Examples of changes due to modifying bad bacteria include lowering lactate producers [Abedi 2020], GABA producers [Strandwitz 2019], bacteria with bacteriophages in them [Sutton 2019], and/or gram negative bacteria that can lead to lipopolysaccharide (LPS) leaking into the bloodstream [Mohr 2022]. Some possibilities for bacterial products that could come from opening a niche and positively affect the body include increasing tryptophan metabolite producers [Dehhaghi 2019], butyrate or propionate producers [Silva 2020], serotonin producers [Yano 2016], dopamine producers [Ekker 2022], and/or BH4 producers [Belik 2017].
If remission events are caused by killing bad bacteria, it’s possible that cell danger signals decreased, turning off systemic inflammation, leading to lower neuroinflammation/neuroglia activation [Tate 2022]. Similarly, by increasing good bacteria, the products that they release into the bloodstream could interact with the immune system and decrease inflammation and neuroinflammation.
Another set of hypotheses is that the bacterial change or direct effects on the brain from the antibiotics could have caused a sudden swing in neurotransmitters, such as dopamine, GABA, or serotonin. Dopamine in particular could account for the change in our perception of colors [Kuhn 1995]. For GABA, Amoxicillin is known to have direct effects on GABA receptors in the brain [Skelley 2019]. Since GABA is an inhibitory neurotransmitter, if it was decreased it could lead to increased neuronal hyperexcitability.
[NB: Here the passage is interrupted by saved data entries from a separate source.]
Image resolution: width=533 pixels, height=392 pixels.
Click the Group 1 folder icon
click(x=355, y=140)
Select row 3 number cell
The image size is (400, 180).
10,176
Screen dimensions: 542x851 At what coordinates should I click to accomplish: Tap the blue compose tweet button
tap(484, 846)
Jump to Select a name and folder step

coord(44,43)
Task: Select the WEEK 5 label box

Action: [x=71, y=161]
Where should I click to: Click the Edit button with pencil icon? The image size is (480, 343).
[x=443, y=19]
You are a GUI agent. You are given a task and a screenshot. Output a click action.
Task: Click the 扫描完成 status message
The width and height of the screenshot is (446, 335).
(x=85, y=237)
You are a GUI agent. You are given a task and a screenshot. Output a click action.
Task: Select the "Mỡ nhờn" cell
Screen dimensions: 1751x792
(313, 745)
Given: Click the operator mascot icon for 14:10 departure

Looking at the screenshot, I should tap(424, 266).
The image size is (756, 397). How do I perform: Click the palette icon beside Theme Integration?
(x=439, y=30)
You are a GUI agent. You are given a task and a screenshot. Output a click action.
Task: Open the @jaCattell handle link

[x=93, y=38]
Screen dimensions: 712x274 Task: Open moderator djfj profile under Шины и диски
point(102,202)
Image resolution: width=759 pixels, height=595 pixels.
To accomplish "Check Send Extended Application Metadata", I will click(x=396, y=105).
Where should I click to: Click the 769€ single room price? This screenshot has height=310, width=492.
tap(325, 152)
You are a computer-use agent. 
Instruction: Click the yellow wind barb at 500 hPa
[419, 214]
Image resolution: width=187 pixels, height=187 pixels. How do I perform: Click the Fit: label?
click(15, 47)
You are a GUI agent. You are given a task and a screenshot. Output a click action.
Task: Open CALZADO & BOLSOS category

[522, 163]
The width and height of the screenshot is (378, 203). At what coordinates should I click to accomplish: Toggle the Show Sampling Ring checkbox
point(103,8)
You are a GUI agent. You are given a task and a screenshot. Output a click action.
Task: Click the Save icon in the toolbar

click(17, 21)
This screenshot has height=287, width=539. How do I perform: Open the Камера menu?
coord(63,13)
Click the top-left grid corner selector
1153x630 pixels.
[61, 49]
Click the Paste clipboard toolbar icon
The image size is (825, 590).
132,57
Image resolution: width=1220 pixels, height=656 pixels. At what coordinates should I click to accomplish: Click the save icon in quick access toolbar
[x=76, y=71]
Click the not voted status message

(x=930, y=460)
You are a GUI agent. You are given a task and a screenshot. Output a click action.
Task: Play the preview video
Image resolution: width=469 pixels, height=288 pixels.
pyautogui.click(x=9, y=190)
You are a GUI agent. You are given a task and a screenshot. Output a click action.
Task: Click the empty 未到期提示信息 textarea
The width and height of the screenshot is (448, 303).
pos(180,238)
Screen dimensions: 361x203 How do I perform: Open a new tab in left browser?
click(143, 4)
Other direct effects in the body or brain could be due to killing persistent infections (bacteria directly in the body or brain, rather than the gut.) This could lead along the same path as the first sets of hypotheses (lowering inflammation, neuroinflammation, and sickness behavior/response.)
Patient experience leads to new hypotheses
Self-experimentation can lead to unique insight. One of the first Remission Biome self-experimenters, Kat Boniface, a PhD student at UC Riverside, was meticulous with her observations while taking Amoxiclav. She noticed how suddenly symptoms could drop off and paid attention to the timing of how fast it happened after starting the Amoxiclav. That led her down a research rabbit hole, thinking about how the experience could possibly be related to modifying glutamate in the brain.
It turns out that the Clavulanic Acid portion of Amoxiclav can directly modify glutamate systems in the brain! High extracellular glutamate levels have been found in MECFS.
Independently, another of our team members, Nick Melia, also came across the glutamate research. Kat and Nick are now working together to put the pieces together for this new hypothesis.